_WORK INSTRUCTIONS_
Reproduce word for word the lines of the listing from the first one through the one with "Given: Click the Visits section heading", omitting every picture.

Content starts

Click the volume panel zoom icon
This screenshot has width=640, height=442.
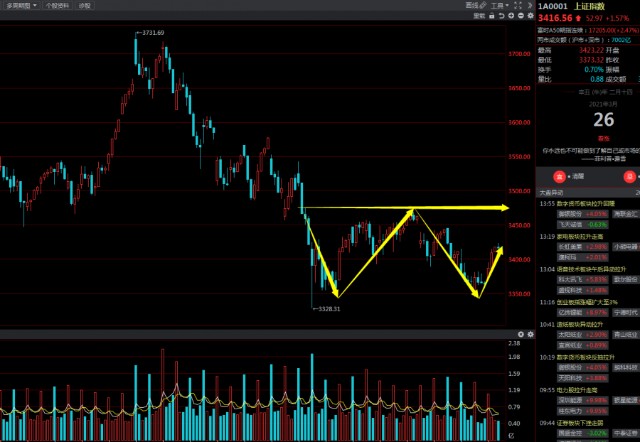click(520, 333)
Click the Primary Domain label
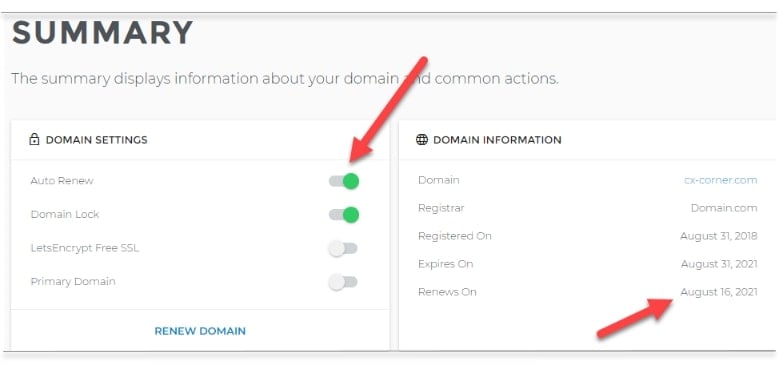The image size is (778, 365). pos(73,281)
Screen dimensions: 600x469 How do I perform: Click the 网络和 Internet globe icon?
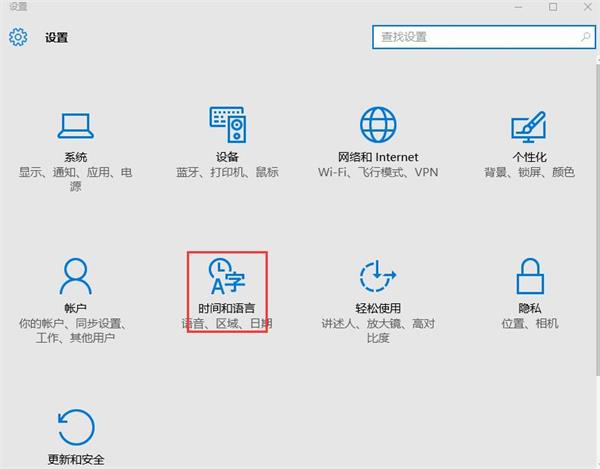tap(378, 125)
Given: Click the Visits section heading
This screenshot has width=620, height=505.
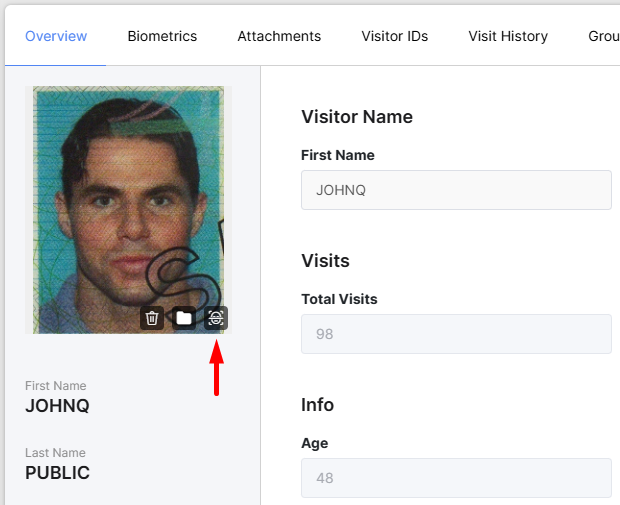Looking at the screenshot, I should click(325, 261).
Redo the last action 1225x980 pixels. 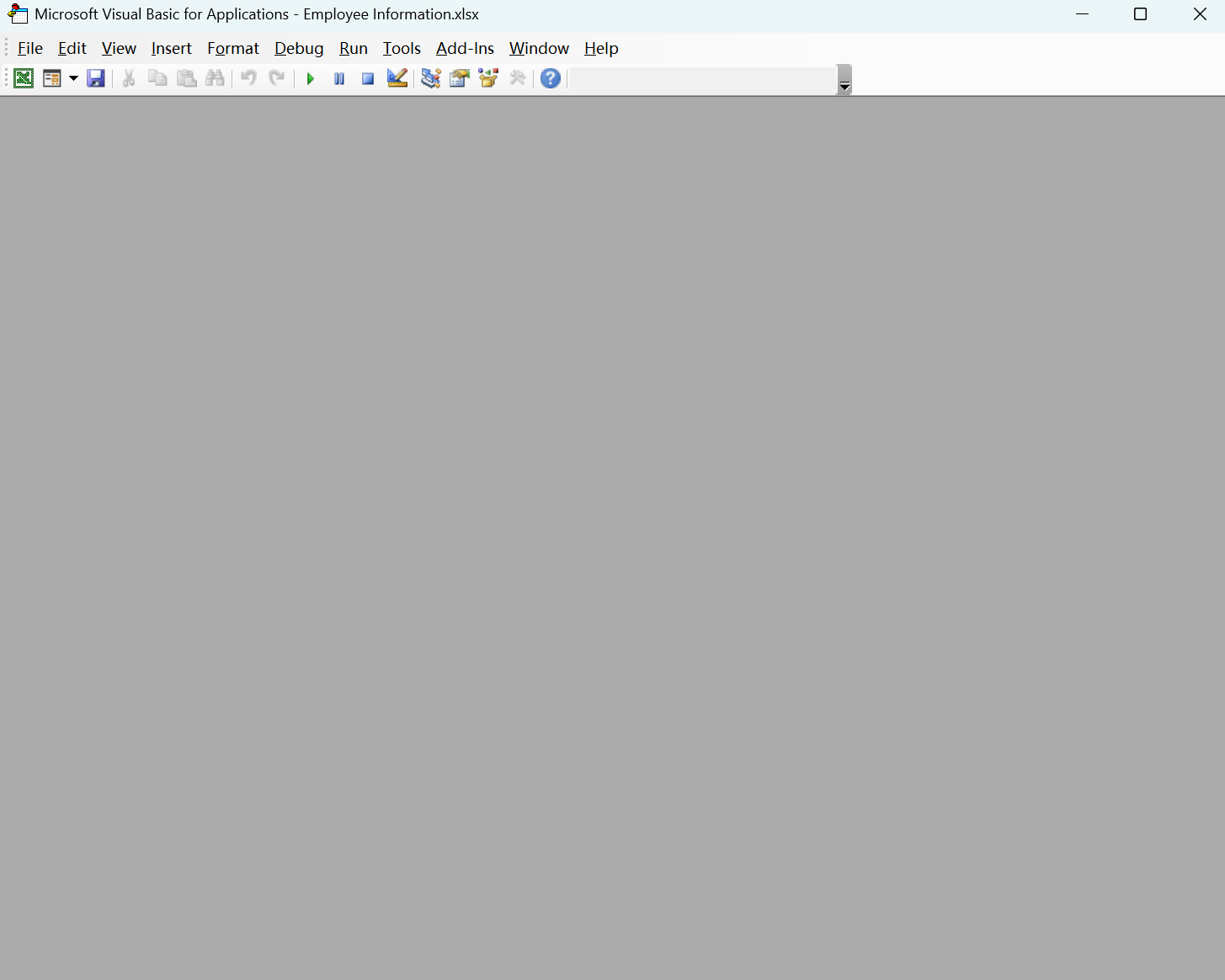pyautogui.click(x=277, y=78)
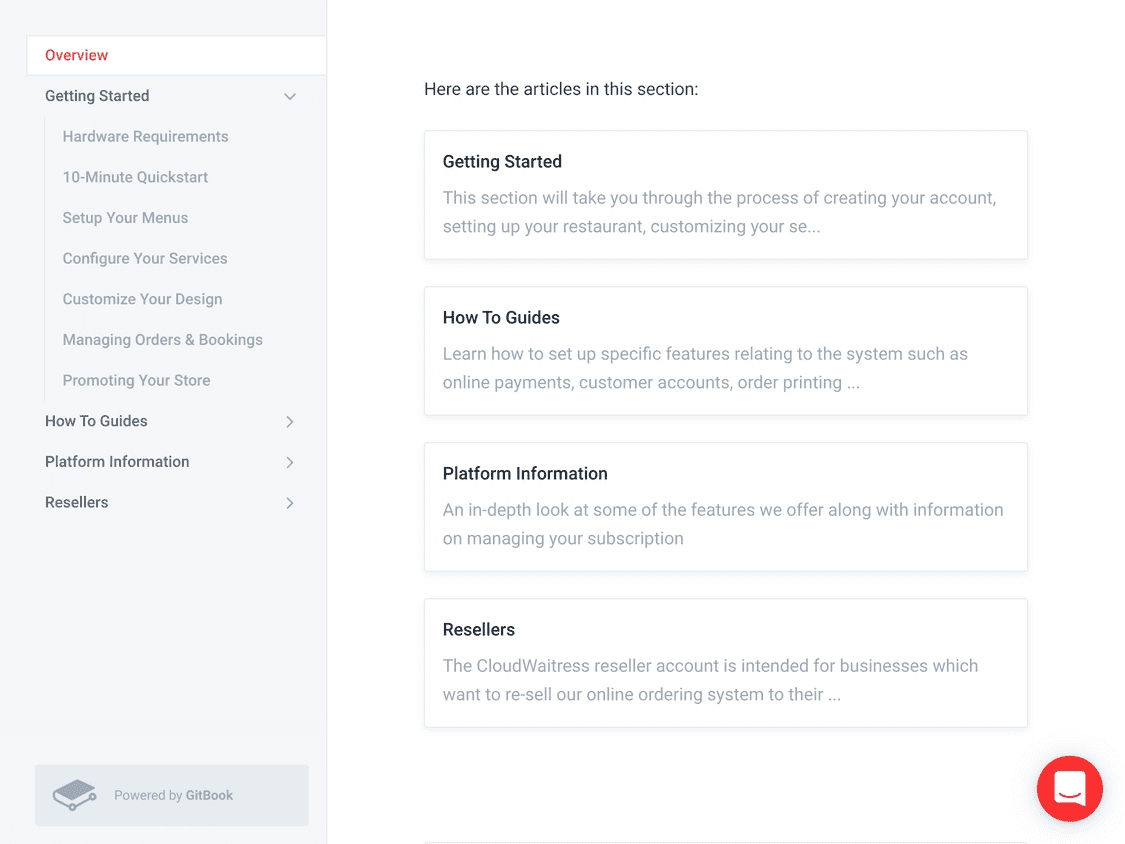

Content ends

_EXERCISE ANSWER_
Click the volume panel zoom icon
This screenshot has width=640, height=442.
click(520, 333)
Click the Primary Domain label
The image size is (778, 365). pos(73,281)
Screen dimensions: 600x469 How do I perform: Click the 网络和 Internet globe icon?
tap(378, 125)
Given: Click the Visits section heading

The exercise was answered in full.